This kind of issue is the reason why some more modern languages like Rust or Go do not have implicit narrowing conversions. For instance, on Rust, trying to simply pass an usize (Rust's equivalent of size_t) to a function which expects an i32 (Rust's equivalent of int) will not compile; the programmer has to write "size as i32" (Rust's equivalent of "(int) size"), which makes it explicit that it might truncate the value at that point.
(Some Rust developers argue that even "size as i32" should be avoided, and "size.try_into()" should be used instead, since it forces the programmer to treat an overflow explicitly at runtime, instead of silently wrapping.)

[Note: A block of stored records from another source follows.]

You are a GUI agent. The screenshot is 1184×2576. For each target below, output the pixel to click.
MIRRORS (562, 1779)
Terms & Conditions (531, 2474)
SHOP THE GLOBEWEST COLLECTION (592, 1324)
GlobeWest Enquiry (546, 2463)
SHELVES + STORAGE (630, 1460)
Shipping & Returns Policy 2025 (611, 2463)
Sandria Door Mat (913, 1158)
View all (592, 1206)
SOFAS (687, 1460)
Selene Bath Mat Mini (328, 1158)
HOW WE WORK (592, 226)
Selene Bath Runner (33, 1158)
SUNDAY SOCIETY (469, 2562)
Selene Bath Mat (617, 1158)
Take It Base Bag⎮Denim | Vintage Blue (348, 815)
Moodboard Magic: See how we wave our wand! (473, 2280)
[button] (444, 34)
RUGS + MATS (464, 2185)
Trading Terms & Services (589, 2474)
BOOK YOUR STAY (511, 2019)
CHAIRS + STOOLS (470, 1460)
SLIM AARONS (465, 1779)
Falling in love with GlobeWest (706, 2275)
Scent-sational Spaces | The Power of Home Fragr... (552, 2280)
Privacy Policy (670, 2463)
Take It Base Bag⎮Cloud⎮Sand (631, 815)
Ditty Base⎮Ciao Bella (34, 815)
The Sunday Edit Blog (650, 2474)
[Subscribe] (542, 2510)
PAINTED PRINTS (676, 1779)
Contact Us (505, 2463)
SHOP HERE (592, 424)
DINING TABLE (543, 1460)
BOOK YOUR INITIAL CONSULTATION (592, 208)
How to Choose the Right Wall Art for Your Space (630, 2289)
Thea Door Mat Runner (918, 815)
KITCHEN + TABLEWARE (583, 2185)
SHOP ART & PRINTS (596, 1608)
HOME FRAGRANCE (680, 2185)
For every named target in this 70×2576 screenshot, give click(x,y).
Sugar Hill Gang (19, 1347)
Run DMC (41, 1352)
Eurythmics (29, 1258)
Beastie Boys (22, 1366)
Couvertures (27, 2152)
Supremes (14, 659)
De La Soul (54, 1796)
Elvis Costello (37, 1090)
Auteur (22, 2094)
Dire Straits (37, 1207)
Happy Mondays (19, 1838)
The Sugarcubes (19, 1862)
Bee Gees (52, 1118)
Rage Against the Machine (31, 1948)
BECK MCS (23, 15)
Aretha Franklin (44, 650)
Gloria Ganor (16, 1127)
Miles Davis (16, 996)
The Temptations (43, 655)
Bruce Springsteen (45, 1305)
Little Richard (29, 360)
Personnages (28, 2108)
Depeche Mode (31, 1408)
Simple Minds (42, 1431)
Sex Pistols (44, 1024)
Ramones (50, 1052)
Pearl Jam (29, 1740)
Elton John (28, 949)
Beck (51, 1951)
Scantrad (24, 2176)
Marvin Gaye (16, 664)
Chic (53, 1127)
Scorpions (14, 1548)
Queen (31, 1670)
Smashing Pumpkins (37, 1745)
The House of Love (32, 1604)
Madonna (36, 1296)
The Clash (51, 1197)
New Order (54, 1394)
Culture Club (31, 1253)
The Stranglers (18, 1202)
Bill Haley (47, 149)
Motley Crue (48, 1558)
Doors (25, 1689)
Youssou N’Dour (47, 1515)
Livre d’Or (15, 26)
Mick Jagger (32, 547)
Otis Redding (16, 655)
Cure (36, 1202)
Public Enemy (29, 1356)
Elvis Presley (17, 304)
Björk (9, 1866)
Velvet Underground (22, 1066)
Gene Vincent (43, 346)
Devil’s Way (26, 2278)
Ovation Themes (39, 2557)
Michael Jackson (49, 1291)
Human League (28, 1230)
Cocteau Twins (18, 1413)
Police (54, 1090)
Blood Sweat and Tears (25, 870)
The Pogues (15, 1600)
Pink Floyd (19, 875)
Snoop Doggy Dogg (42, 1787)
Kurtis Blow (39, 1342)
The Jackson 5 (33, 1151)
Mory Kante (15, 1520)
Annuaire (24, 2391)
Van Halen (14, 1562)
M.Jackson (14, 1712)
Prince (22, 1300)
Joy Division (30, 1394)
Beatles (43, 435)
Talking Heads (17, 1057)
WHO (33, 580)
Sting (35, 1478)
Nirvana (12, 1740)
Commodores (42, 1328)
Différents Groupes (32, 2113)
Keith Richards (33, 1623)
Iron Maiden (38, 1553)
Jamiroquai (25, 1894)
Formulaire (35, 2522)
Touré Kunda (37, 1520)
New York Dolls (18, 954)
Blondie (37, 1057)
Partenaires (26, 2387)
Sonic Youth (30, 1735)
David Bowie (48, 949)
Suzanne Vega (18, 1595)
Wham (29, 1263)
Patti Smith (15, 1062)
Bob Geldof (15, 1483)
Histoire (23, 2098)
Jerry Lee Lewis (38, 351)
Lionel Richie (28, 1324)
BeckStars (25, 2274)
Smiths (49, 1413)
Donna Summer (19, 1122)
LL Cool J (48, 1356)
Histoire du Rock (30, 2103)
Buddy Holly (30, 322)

I thought about this very, very carefully when designing Virgil[1]'s numerical tower, which has both fixed-size signed and unsigned integers, as well as floating point. Like other new language designs, Virgil doesn't have any implicit narrowing conversions (even between float and int). Also, any conversions between numbers include range/representability checks that will throw if out-of-range or rounding occurs. If you want to reinterpret the bits, then there's an operator to view the bits. But conversions that have to do with "numbers" then all make sense in that numbers then exist on a single number line and have different representations in different types. Conversion between always preserve numbers and where they lie on the number line, whereas "view" is a bit-level operation, which generally compiles to a no-op. Unfortunately, the implications of this for floating point is that -0 is not actually an integer, so you can't cast it to an int. You must round it. But that's fine, because you always want to round floats to int, never cast them.